現在、防御率1.91で1位の東浜巨(福岡ソフトバンク)は6位(3.92%)。ハーラートップの4勝を挙げている涌井秀章(東北楽天)は8位(2.14%)。チームメートで3位(16.48%)の則本昂大(楽天)とは切磋琢磨しているようで、そんな2人の絡みもオールスターで見たいところだ。
【中継ぎ投手】
32.73%で1位のモイネロ(ソフトバンク)は、16.88という飛び抜けた奪三振率でリーグトップの13ホールドを誇る。2位(21.68%)の宮西尚生(北海道日本ハム)は12年連続50登板記録を継続中の、パを代表する鉄腕リリーバー。4位(12.17%)のギャレット(埼玉西武)、5位(6.16%)のハーマン(ロッテ)は成績もさることながら、ギャレットは軍事学校、ハーマンはハーバード大卒と、目を引く経歴の持ち主だ。
【抑え投手】
32.62%で1位の森唯斗(ソフトバンク)は入団から6年連続の50試合登板を記録。今季は7月に入ってから三者凡退の山を築く好調ぶりだ。
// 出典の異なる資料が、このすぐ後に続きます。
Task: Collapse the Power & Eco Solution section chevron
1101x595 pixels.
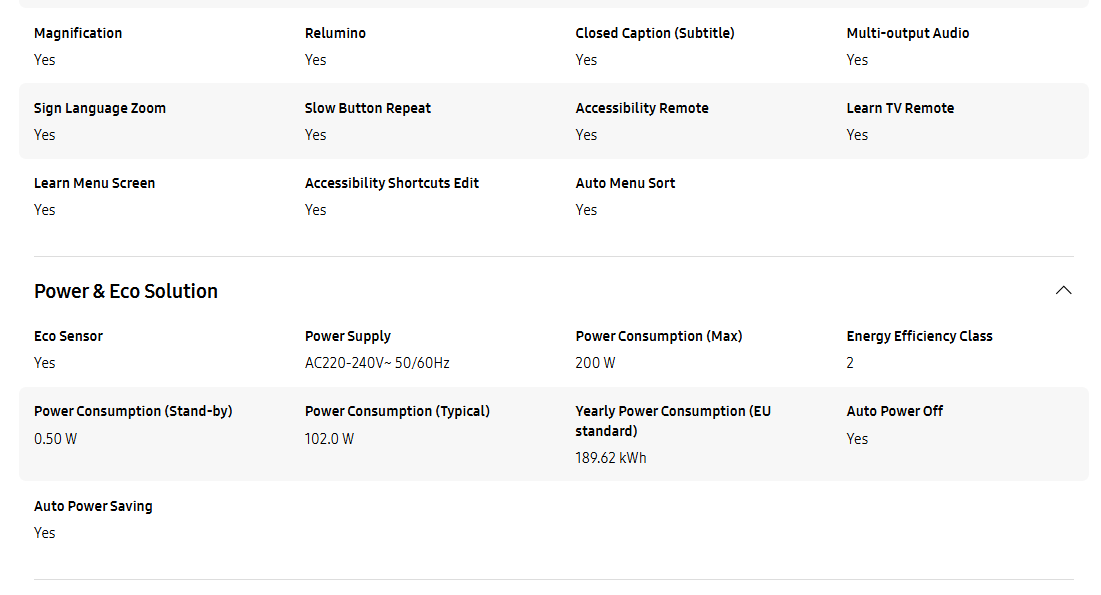Action: point(1063,290)
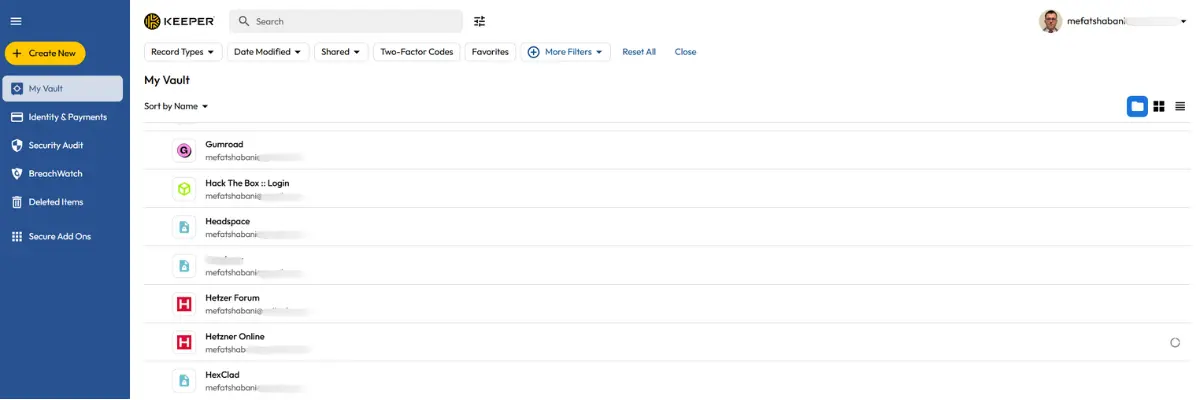This screenshot has width=1200, height=400.
Task: Open the Headspace record entry
Action: (228, 221)
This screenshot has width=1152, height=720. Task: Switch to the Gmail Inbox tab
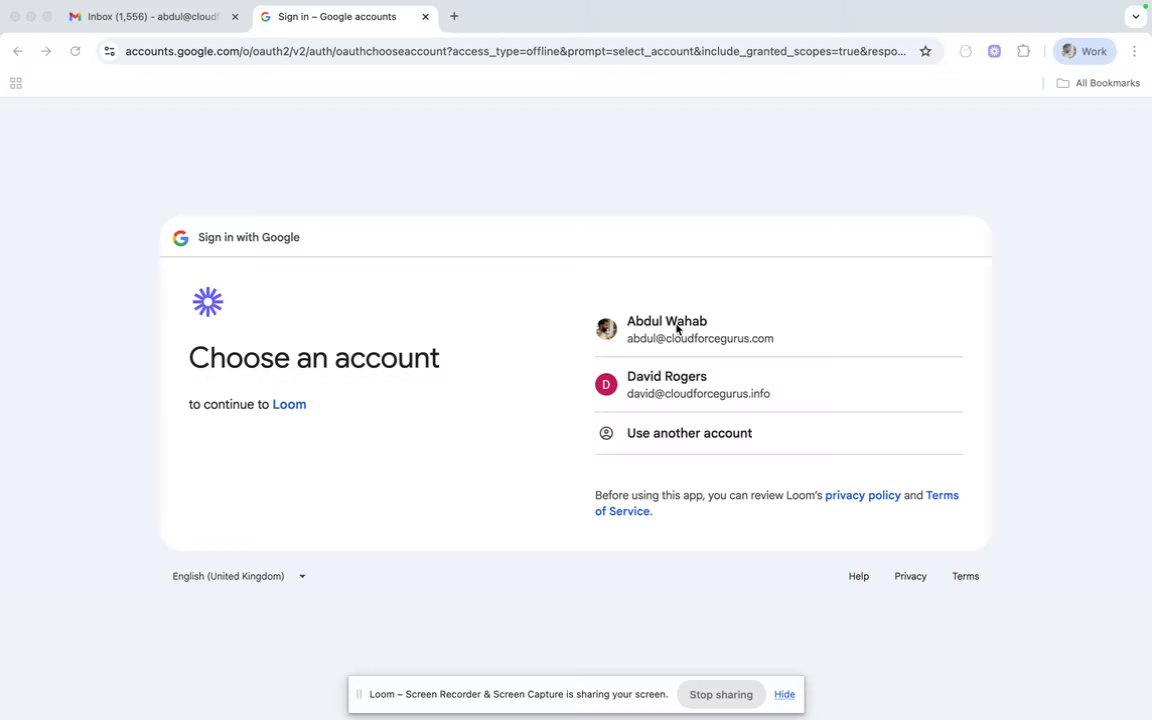tap(150, 16)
2位(21.44%)の増田達至(西武)も安定したマウンドさばきを見せている。3位(13.94%)の森原康平(楽天)は10試合目の登板となる7月22日に、今季初めてリリーフ失敗。カードが変わっての巻き返しに期待したい。
【捕手】
昨季、捕手として史上4人目の首位打者を獲得した森友哉(西武)が46.72%でダントツ。今季は持ち前のバッティングが不調で、苦しいシーズンとなっている。2位(26.15%)は甲斐拓也(ソフトバンク)。「甲斐キャノン」は健在だ。パの捕手で1位の打率(.265)の若月健矢(オリックス)が3位に(10.47%)。大のプロ野球ファンだという奥様のアドバイスが効いているらしい。
【一塁手】
39.87%で1位の山川穂高(西武)は7月に入って打率を落とすも、10本塁打はリーグ2位タイ。2位(21.74%)の栗原陵矢(ソフトバンク)は捕手登録だが、一塁と外野も守る。得点圏打率4割を叩き出し、今季はプロ6年目にして初の満塁本塁打を放った。3位の中田翔(日本ハム)はしばらく快音が止まっていたが、7月25日、5試合ぶりのヒットが今季10号に。興奮したRKBラジオの茅野正昌アナウンサーは「津軽海峡を越えた!」と、ユニークな表現で伝えた。
【二塁手】
山川、中田を上回る11号を記録している浅村栄斗(楽天)が1位。38打点、得点圏打率.441と、パの二塁手では突出した成績を残し、両リーグ最多となる69.91%の高得票率を得た。2位(11.04%)の外崎修太(西武)は、じわじわ打率が上昇している。西武ファンと実家のりんご農園のためにも、まだまだ“アップルパンチ”を繰り出してほしい。
【三塁手】
ロッテから楽天にFA移籍した鈴木大地が29.41%で1位。守備位置が三塁に固定され、打率3割前後を維持している。28.61%と僅差で2位になったのは、「熱男―――!!」でおなじみ松田宣浩(ソフトバンク)。4位のレアード(ロッテ)は、本塁打後の恒例“握り”パフォーマンスで、オールスターでは誰がスシを食べるのかが気になるところだ。
【遊撃手】
ファンだけでなく西武の公式アカウントにも浸透した「#源田たまらん」の源田壮亮(西武)が38.67%で1位に。守備だけでなく、セーフティーバントからのヘッドスライディングもたまらん。その名手・源田も認める好守の今宮健太(ソフトバンク)は2位(30.94%)になった。.333で打率3位タイと好調な茂木栄五郎(楽天)は3位(11.94%)に選ばれた。
【外野手】
首位打者の柳田悠岐(ソフトバンク)が27.11%で1位、打率2位の吉田正尚(オリックス)が20.33%で2位になった。OPS(出塁率+長打率/0.900で優秀といわれる)がそれぞれ1.235と1.050という、恐るべき2人である。3位・荻野貴司(ロッテ)は開幕から好調を維持していたが、故障で7月23日に登録抹消となったのが残念だ。
【DH】
バレンティン(ソフトバンク)が40.83%でトップ。中村剛也と「骨と牙」コンビを組む栗山巧(ともに西武)は2位(18.15%)。開幕から好調を維持し、球団最多安打記録を更新中だ。5位(8.60%)の清宮幸太郎はなぜいつも、国歌“熱唱”する杉谷拳士(ともに日本ハム)の向かって左後ろにいるのだろうか。
【プラスワン部門】
“キャッチボールをしただけでニュースになる男”佐々木朗希(ロッテ)が6.44%で1位。自慢の快速に注目が集まる2位(5.04%)の周東佑京(ソフトバンク)は、守備範囲の広さでもチームを救う。帝京高の後輩・杉谷のエールに励まされてか、笑顔で復活の“中村パイセン”こと中村晃(ソフトバンク)が4位(2.33%)になった。